Mercantilism is an economic theory that holds that a nation’s wealth can increase when the government regulates the nation’s wealth by maximizing exports and reducing imports. Mercantilism was developed in the 16th and 18th centuries. This economic theory maintains that the government should get more involved in international trade by regulating it benefit domestic or local products and businesses.

A Little More on What is Mercantilsm

According to mercantilist theorists, wealth is static, hence, nations can amass as much wealth as they can accommodate. The mercantilism theory is one that states that government should buy less from foreign countries and sell more of its products outside the country, that means, export rates should be higher than import rate.

Although, it was between 16th and 18,th century that mercantilism was utilized, if started gaining prominence the 1500s. As an economic theory, it focuses on the impacts of government regulations on a nation’s wealth. According to mercantilist theorists, favorable amount of wealth can be amassed by a nation through certain policies and regulations on trade. Government should facilitate trade with other nations in a way that will favor the export of domestic products more than the import of foreign products.

Britain utilized mercantilism in the 17th century, so also nations like France, Portugal, and Spain.

Aside from an increase in exports, a nation can also accumulate wealth by collecting precious metals, such as gold and silver.

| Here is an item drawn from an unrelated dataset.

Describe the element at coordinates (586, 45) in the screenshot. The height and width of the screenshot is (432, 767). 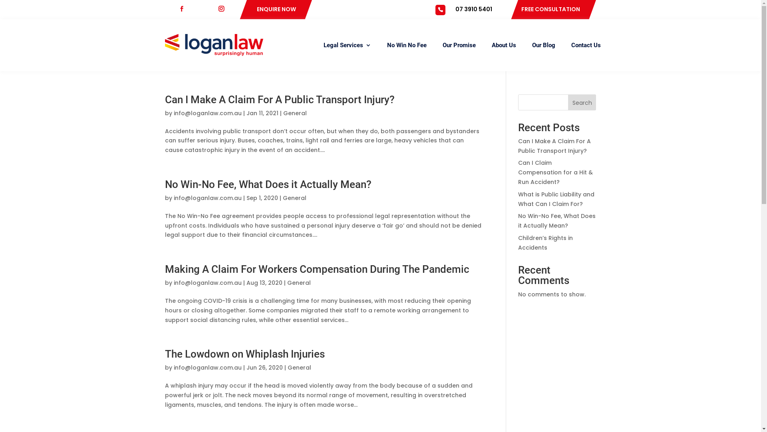
I see `'Contact Us'` at that location.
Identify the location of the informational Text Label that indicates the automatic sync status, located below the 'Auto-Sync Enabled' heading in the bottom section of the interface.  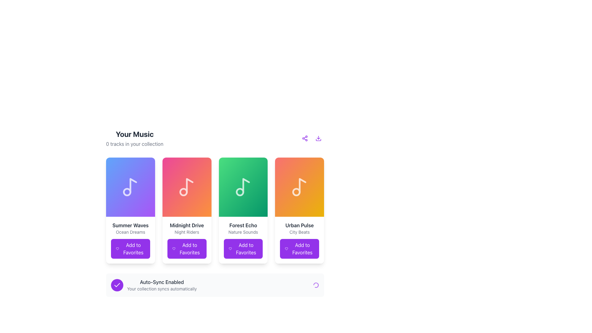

The Underlying Principles of Mercantilism

Central to mercantilism is the belief that strong nations can accumulate wealth and create a world economy through regulations that will be favorable to local markets and domestic products. These theorists believe that since wealth is static, the level of supply of a nation determines its wealth. This means that high exports and reduced imports will translate into a buoyant balance of trade.

Mercantilism is also based on the idea that the amount of precious metal (gold or silver) owned by a nation determines its economic well-being. Crucial to mercantilist theorist is the believe that every nation must strive for economic independence by having regulations that aid exports of goods. Nations should also promote agriculture because if there is enough food in the nation, there will be less import of foods.

Mercantilism advocated increase in exports and decrease in imports and this led to the adoption of many trade restrictions in the British colonies. However, these trade restrictions are injected into the economy by a Mercantile minority who amassed wealth at the detriment of others in the community. This was highly unacceptable for the liberals minds, the interpretation of the German school of historical economists further worsened the matter.

The trade restrictions that were developed as a result of mercantilism beliefs in the early British colonies only benefitted a minority, these trade restrictions were regarded as a conspiracy of a mercantile minority. This is contrary to belief of liberalists which led to certain reactions from historians in the English colonies.